From Selfish Transposon Enzymes to Programmable Miniature Genome Editors: The Biology, Evolution, and Engineering of TnpB Nucleases
Sanchit Pal Singh *
ICAR-IVRI, Bareilly, UP, India.
Shruti Gupta
ICAR-IVRI, Bareilly, UP, India.
Rohit Solanki
ICAR-IVRI, Bareilly, UP, India.
Vivek Singh
ICAR-IVRI, Bareilly, UP, India.
Amritanshu Upadhyay
ICAR-IVRI, Bareilly, UP, India.
*Author to whom correspondence should be addressed.
Abstract
TnpB proteins are among the most abundant genes encoded in bacterial and archaeal genomes, yet their function in the transposon life cycle remained unclear for decades. Recognition that TnpB is the likely evolutionary ancestor of type V CRISPR-Cas12 effector nucleases, followed by experimental demonstration that TnpB is itself a compact RNA-guided DNA endonuclease, has transformed these previously regarded accessory transposon proteins into a promising frontier in genome engineering.

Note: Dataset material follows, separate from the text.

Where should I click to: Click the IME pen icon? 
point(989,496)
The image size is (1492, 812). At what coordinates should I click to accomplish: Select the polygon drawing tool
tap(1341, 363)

At roughly 350-410 amino acids, TnpB is less than half the size of Cas12a and approximately one-third the size of Cas9, making it well suited to delivery vehicles with constrained cargo capacity, such as adeno-associated virus (AAV). This review discusses recent progress in TnpB biology and technology. It first describes the biochemical and structural basis of RNA-guided DNA cleavage by TnpB and its role in transposon homing. It then summarises comparative genomic analyses that reveal the diversity of TnpB, repeated independent evolutionary transitions from TnpB to Cas12, and recurrent exaptation of TnpB for cellular functions unrelated to transposition. The review also considers how mining natural TnpB diversity and high-throughput protein engineering have produced compact editors with activity and specificity approaching established CRISPR-Cas tools in selected contexts, including early demonstrations of TnpB-mediated editing in animals and crop plants. It concludes by outlining the principal challenges, including transposon-associated motif (TAM) restriction, off-target activity, delivery and mechanistic understanding, that must be addressed before the therapeutic and agricultural potential of TnpB-derived technologies can be fully realised.
Keywords: TnpB nucleases, Cas12 evolution, OMEGA systems, IS200/IS605 transposons, RNA-guided DNA endonuclease, transposon-associated motif, miniature genome editors, ωRNA, genome engineering, protein engineering.